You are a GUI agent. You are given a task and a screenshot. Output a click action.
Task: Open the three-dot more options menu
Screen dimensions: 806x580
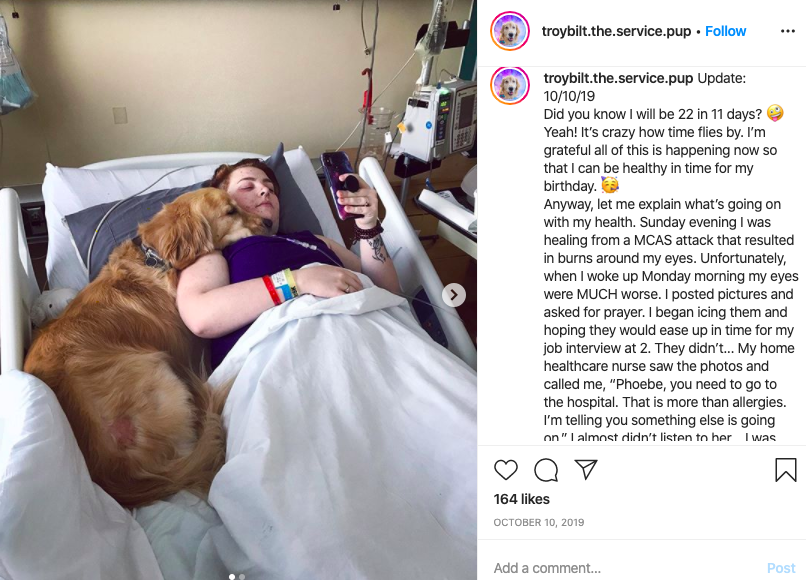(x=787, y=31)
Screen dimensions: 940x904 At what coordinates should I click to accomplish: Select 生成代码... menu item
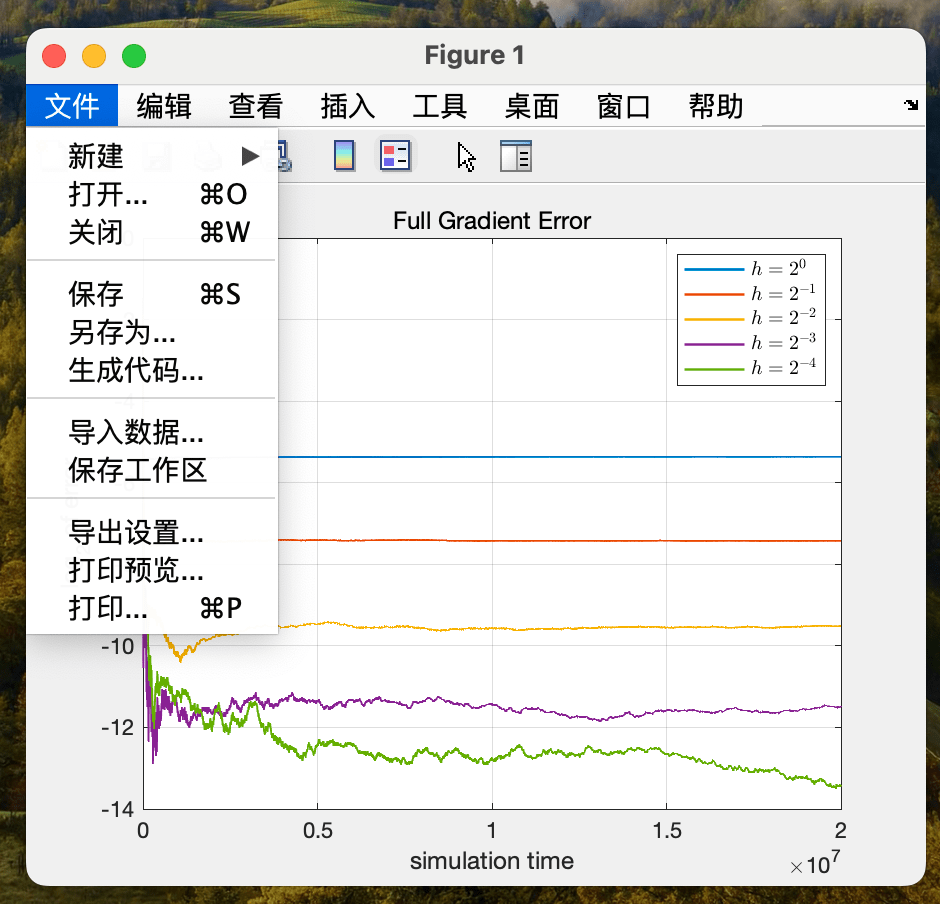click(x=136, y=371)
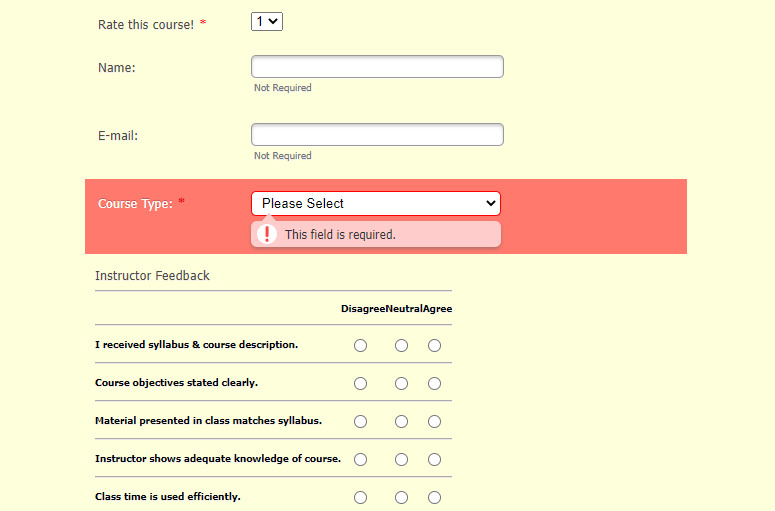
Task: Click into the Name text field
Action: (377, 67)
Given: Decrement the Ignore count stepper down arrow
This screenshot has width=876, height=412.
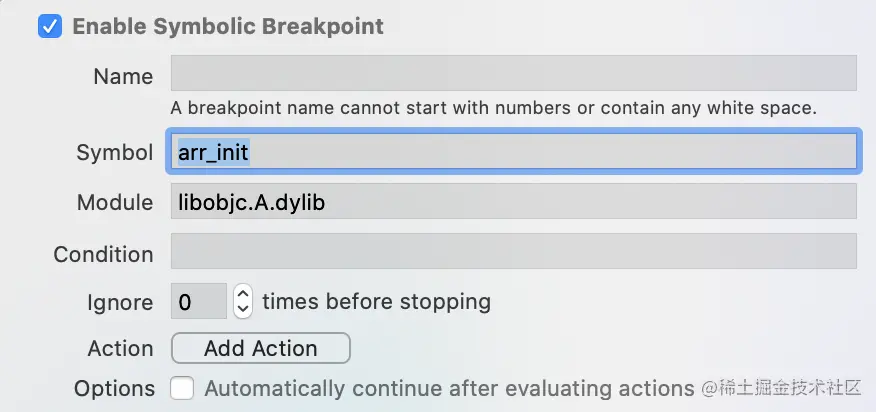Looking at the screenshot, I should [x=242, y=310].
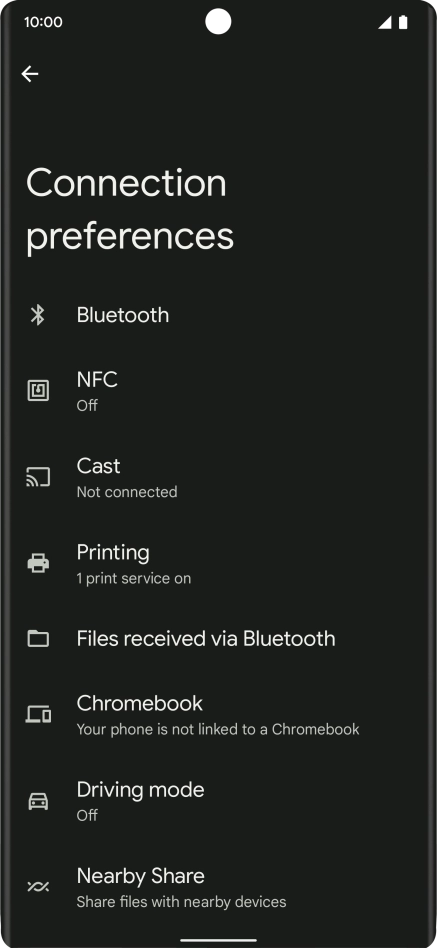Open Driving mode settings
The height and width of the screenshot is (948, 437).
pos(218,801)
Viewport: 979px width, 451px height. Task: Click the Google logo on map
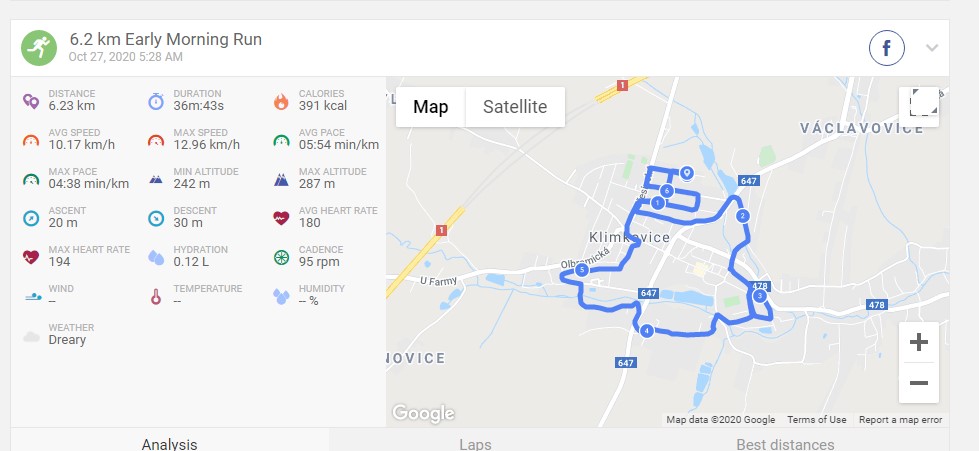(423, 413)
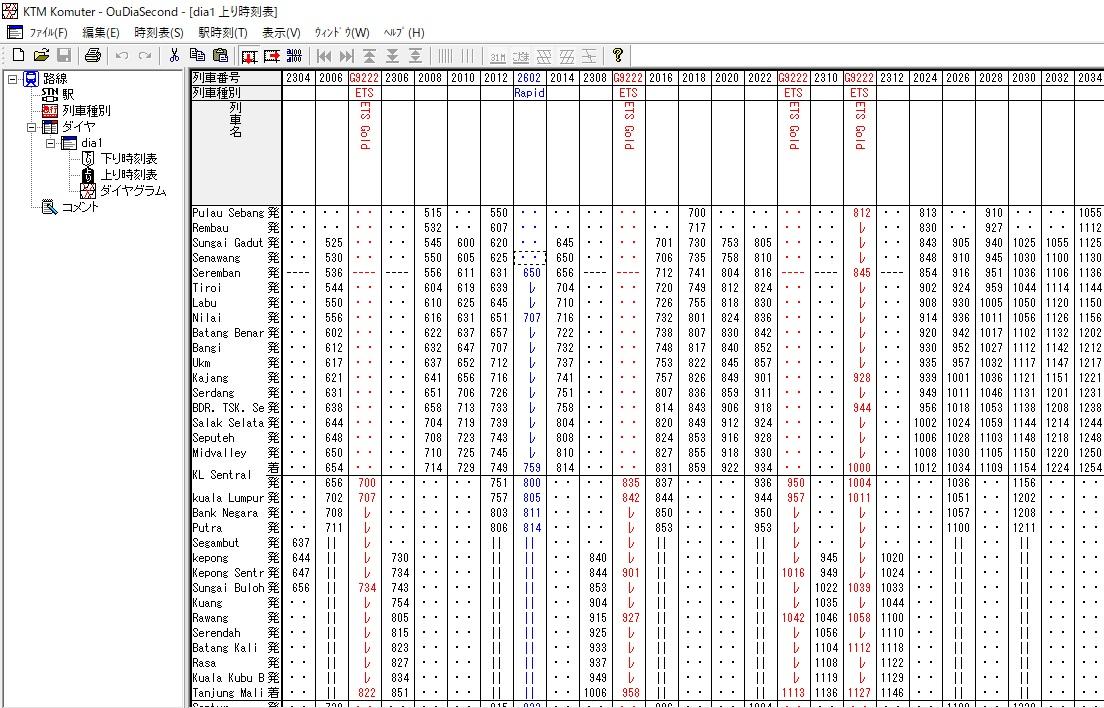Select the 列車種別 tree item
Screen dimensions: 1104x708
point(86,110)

=-=-=-=-=

== REQUIRED WORK ==
Copy out every entry above exactly. Leave the pictures out.

== FINISHED TASK ==
You are a GUI agent. You are given a task and a screenshot. Output a click action.
Task: Open the three-dot more options menu
Screen dimensions: 806x580
(x=787, y=31)
Screen dimensions: 940x904 At what coordinates should I click to accomplish: Select 生成代码... menu item
click(x=136, y=371)
Task: Click into the Name text field
Action: (377, 67)
Given: Decrement the Ignore count stepper down arrow
This screenshot has width=876, height=412.
Looking at the screenshot, I should [x=242, y=310].
Open Driving mode settings
The height and width of the screenshot is (948, 437).
pos(218,801)
Viewport: 979px width, 451px height. Task: Click the Google logo on map
(423, 413)
Select the 列車種別 tree item
Screen dimensions: 1104x708
point(86,110)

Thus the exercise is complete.